=== Material to process ===
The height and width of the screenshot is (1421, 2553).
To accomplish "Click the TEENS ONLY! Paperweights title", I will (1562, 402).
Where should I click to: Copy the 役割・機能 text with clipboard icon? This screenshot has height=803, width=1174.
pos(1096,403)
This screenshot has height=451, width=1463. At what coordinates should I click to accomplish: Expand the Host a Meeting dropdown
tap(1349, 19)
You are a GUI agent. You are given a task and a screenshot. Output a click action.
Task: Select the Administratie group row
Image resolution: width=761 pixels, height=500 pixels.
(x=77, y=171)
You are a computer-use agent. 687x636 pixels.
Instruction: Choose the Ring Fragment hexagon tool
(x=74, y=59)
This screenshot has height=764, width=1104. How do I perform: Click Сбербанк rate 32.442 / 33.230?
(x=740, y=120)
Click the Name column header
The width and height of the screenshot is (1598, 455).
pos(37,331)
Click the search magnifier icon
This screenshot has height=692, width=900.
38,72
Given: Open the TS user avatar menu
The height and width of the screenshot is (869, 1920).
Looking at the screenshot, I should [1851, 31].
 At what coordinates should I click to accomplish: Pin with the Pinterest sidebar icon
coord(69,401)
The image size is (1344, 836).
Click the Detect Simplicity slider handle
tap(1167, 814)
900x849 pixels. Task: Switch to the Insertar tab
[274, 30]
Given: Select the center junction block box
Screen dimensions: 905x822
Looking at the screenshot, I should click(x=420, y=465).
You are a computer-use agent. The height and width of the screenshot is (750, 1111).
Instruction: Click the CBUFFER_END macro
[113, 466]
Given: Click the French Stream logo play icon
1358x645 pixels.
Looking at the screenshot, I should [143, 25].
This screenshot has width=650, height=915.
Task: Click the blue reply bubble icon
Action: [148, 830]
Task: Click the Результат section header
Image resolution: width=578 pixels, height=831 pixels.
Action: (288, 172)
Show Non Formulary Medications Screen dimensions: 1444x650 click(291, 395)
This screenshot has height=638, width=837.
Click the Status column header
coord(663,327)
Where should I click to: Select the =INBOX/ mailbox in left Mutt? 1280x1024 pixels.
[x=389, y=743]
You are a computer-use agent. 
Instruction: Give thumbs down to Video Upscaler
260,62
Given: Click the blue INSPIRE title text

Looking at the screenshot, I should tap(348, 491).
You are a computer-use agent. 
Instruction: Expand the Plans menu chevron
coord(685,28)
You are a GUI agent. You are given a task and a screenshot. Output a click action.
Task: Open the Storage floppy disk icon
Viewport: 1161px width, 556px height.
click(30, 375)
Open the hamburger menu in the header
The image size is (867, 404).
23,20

=== What you will do ===
Copy all the records above exactly, missing none.

=== Answer ===
The height and width of the screenshot is (1421, 2553).
To accomplish "Click the TEENS ONLY! Paperweights title", I will (1562, 402).
Where should I click to: Copy the 役割・機能 text with clipboard icon? This screenshot has height=803, width=1174.
pos(1096,403)
This screenshot has height=451, width=1463. At what coordinates should I click to accomplish: Expand the Host a Meeting dropdown
tap(1349, 19)
You are a GUI agent. You are given a task and a screenshot. Output a click action.
Task: Select the Administratie group row
Image resolution: width=761 pixels, height=500 pixels.
(x=77, y=171)
You are a computer-use agent. 687x636 pixels.
Instruction: Choose the Ring Fragment hexagon tool
(x=74, y=59)
This screenshot has height=764, width=1104. How do I perform: Click Сбербанк rate 32.442 / 33.230?
(x=740, y=120)
Click the Name column header
The width and height of the screenshot is (1598, 455).
pos(37,331)
Click the search magnifier icon
This screenshot has height=692, width=900.
38,72
Given: Open the TS user avatar menu
The height and width of the screenshot is (869, 1920).
Looking at the screenshot, I should [1851, 31].
 At what coordinates should I click to accomplish: Pin with the Pinterest sidebar icon
coord(69,401)
The image size is (1344, 836).
Click the Detect Simplicity slider handle
tap(1167, 814)
900x849 pixels. Task: Switch to the Insertar tab
[274, 30]
Given: Select the center junction block box
Screen dimensions: 905x822
Looking at the screenshot, I should click(x=420, y=465).
You are a computer-use agent. The height and width of the screenshot is (750, 1111).
Instruction: Click the CBUFFER_END macro
[113, 466]
Given: Click the French Stream logo play icon
1358x645 pixels.
Looking at the screenshot, I should [143, 25].
This screenshot has width=650, height=915.
Task: Click the blue reply bubble icon
Action: [148, 830]
Task: Click the Результат section header
Image resolution: width=578 pixels, height=831 pixels.
Action: (288, 172)
Show Non Formulary Medications Screen dimensions: 1444x650 click(291, 395)
This screenshot has height=638, width=837.
Click the Status column header
coord(663,327)
Where should I click to: Select the =INBOX/ mailbox in left Mutt? 1280x1024 pixels.
[x=389, y=743]
You are a computer-use agent. 
Instruction: Give thumbs down to Video Upscaler
260,62
Given: Click the blue INSPIRE title text

Looking at the screenshot, I should tap(348, 491).
You are a computer-use agent. 
Instruction: Expand the Plans menu chevron
coord(685,28)
You are a GUI agent. You are given a task and a screenshot. Output a click action.
Task: Open the Storage floppy disk icon
Viewport: 1161px width, 556px height.
click(30, 375)
Open the hamburger menu in the header
The image size is (867, 404).
23,20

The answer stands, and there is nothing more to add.